There are many different types of Foundation Programme, but they are all designed as preparation for Higher Education courses, often for students who do not have the necessary qualifications for university entry.
Many Foundation Programmes taught at private sixth-form colleges consist of a mixed curriculum devised by the college, where they have negotiated deals with specific universities or Art Schools for it to be a valid qualification for entry. The most popular is a pre-university course which offers fast track entry to UK universities for international students. They typically last for either 12 or 18 months and are only available to students of at least 17 years old because you need to be at least 18 years old for university entry. They are often built round a combination of subjects such as (1) Business & Finance, (2) Engineering & Technology or (3) Law, Social and Political Studies.
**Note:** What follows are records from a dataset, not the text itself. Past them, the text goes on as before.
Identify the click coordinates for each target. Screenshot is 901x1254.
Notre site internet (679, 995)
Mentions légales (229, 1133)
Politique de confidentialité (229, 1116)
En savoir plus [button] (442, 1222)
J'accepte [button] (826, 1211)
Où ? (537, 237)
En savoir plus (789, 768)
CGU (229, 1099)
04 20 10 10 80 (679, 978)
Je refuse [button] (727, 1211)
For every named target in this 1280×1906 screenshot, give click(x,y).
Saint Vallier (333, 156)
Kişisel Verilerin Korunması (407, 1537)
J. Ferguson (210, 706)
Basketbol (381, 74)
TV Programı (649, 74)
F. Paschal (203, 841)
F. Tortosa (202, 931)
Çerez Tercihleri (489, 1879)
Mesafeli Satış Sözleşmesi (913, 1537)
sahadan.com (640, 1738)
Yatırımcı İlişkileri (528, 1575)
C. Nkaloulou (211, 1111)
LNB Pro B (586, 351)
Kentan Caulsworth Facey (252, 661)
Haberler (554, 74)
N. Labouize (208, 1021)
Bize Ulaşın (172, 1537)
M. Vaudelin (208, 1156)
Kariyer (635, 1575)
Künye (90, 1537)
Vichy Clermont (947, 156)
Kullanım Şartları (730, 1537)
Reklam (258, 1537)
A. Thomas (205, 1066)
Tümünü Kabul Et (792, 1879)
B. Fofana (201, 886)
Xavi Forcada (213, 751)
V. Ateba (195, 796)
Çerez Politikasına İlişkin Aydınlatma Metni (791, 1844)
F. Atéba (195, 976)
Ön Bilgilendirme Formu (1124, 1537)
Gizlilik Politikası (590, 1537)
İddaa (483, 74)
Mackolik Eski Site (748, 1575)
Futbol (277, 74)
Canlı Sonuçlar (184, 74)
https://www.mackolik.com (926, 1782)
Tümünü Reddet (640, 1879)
You will sometimes see these courses advertised by colleges with the words “guaranteed university entry”. You need to be aware that this means (a) only if you achieve a minimum pass mark and (b) admission to specified universities. Most of the Top 25 UK universities do not generally accept these Foundation Programmes as being of a sufficiently high academic level to proceed to a degree course. Indeed, many of the top universities are now setting their own admissions tests for some degree courses because they do not find that three A grades at A level allows them to differentiate between the top candidates for admission.
Notwithstanding this, Foundation Programmes are very popular because they offer a fast track entry route into a significant number of big UK universities who are seeking to recruit foreign students. Although Foundation Programmes started in private sixth form colleges, a number of UK universities have set up their own programmes on campus in an effort to recruit more international students.
In theory Foundation Programmes are only valid for international students, but some colleges have been sending so many students to certain universities, that they can slip a few UK nationals in “under the radar”. Thus, in theory, a UK student who failed his /her AS exams at 17 could switch to a Foundation Programme and still gain entry to a university at 18.
For students wanting to study Art and Design at university or Art College, there are Art Foundation Diploma courses which are often recommended as a first step. These typically last one year and offer the opportunity to explore a range of disciplines within Art and Design before choosing an area in which to specialise. Assistance is given during the course in building a portfolio and applying for degree courses. There are variants in Drama which end up with a RADA Certificate and entry to Drama or Stage School. Similarly a Music Composition or Music Technology Foundation Course can lead to entry into a music academy, conservatoire or directly into the music industry.These type of Foundation Programme can sometimes be combined with conventional A Level studies.